The first thing is generally for data silos is an organization problem. From what I have seen, usually, we can see how a company is organized and how it runs, just by taking a look at the architecture and the infrastructure. At times, it’s really common to understand the choices made. Not because it was a good thing for architecture but because of company choices. So to eliminate data silos, it’s first an organization problem more than a tool problem. For example, this component is here, but intellectually it should be there. It would grow very much more easily. It will be more performance, more usable, and it will break some data silos, but your organization needed another way. So for data silos, obviously your tool should help you, but it’s a help. It should come first from your own organization. If you own an organization, create a silo, you can do whatever you want, you will still have these problems.
But if we think about how a tool can help you? It can be by giving you a real overview of what is flowing, because these tools are transversal.
In the way to help you handle your organization. For example, if you have two, three or four teams developing data first, maybe they want their own administrators and you want to replicate your own organization and work as one of several teams or even business units inside these tools in order to replicate in what parts your organization and in the other parts and the data that is flowing. I think that a good solution for governance should be able to give you a real overview of what kind of data, which source and which solutions are connected.
Monica Holland: The team or the resources, and the skill set that, are part of the organization play a huge role here. More than we would think about. Everything else?
William: The tool is just a tool, first. You need to be sure about your capacity to use this. If you use a hammer to do anything else than what you’re supposed to with the hammer. It can be the best hammer in the world, you won’t have the result that you’re waiting for.

Required work:
A. Based on the data silos discussion, is each statement true? Answer yes or no for each, and quote the deciding words.
(i) Eliminating data silos is described as more an organization problem than a tool problem.
(ii) Monica Holland says the team, resources and skill set play a smaller role than one would think.
(iii) William says the best hammer in the world will give the expected result even when it is used for something else.
B. Continue the data silos discussion, starting after its final sentence.
The listing after the data silos discussion isn't needed for anything here.

Supplied information:
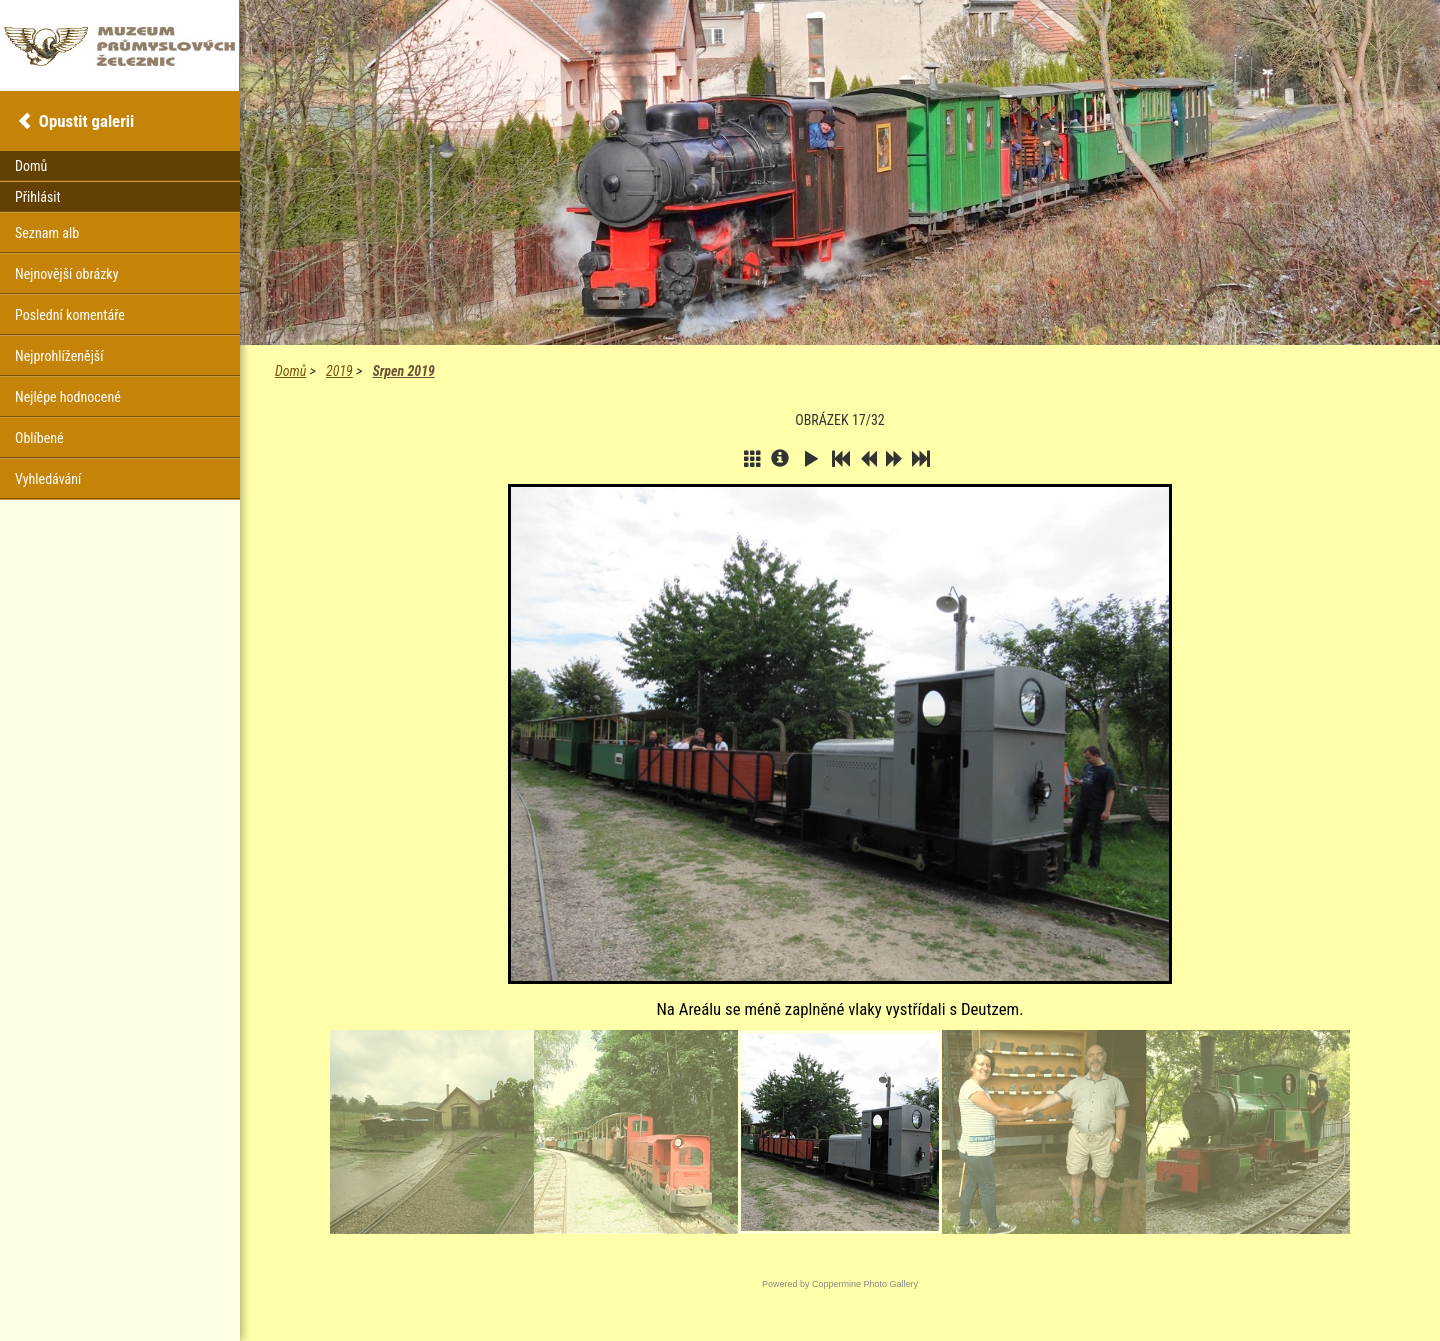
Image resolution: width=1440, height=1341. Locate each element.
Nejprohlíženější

Answers for the exercise:
A.
(i) Yes: "So to eliminate data silos, it’s first an organization problem more than a tool problem."
(ii) No: "More than we would think about."
(iii) No: "It can be the best hammer in the world, you won’t have the result that you’re waiting for."

B.
Humans are the first importance for sure, and usually it’s not something that organization for the strong and faces on. Because, as I said, that, the trap here is to think, “Okay, it’s easy to do data flows”. For sure, there are a lot of data flows that are running each day, but if you want to scale, you can be blocked.
You can also think about the position of the SaaS solution. Because actually, SaaS solutions are more and more used in all organizations. And it can also contribute to, I think, data silos that we are all concerned. Everybody uses solutions or Google spreadsheets a bit shady, the IT Department doesn’t know… There are a bunch of SaaS solutions that you are concerned from there and you need to have some tools that ease the integration of these SaaS solutions.
There is a lot of tools that maintain a good scalability like Make, or Zapier… For sure. We’ll talk about Marjory Solution that there is so solutions that was made up here.
How to maintain Data Quality
Monika: So, that SaaS solutions that companies use on a daily basis. How does that affect the quality of the data flowing through those solutions?
William: That’s a good point. The second point of data governance is data quality. Data quality can be influenced by the lack of automation because if you have a solution that is not connected to other pieces of system, it means someone somewhere needs to do something manually. And as you know, doing things manually can directly generate errors or some issues. So that’s one way to provide this kind of constraint. And then, there are a lot of SaaS solutions that generate data (for example a CRM).
There are some cases where you want to have more control of data produced by Saas Solutions. And tools that interconnect solutions can be a good way to do that.
AI in Data Integration
Monica Holland: Absolutely, and in your experience, you’ve also talked about AI in data integration. Could you share how AI plays a role in data integration, especially in the context of Marjory?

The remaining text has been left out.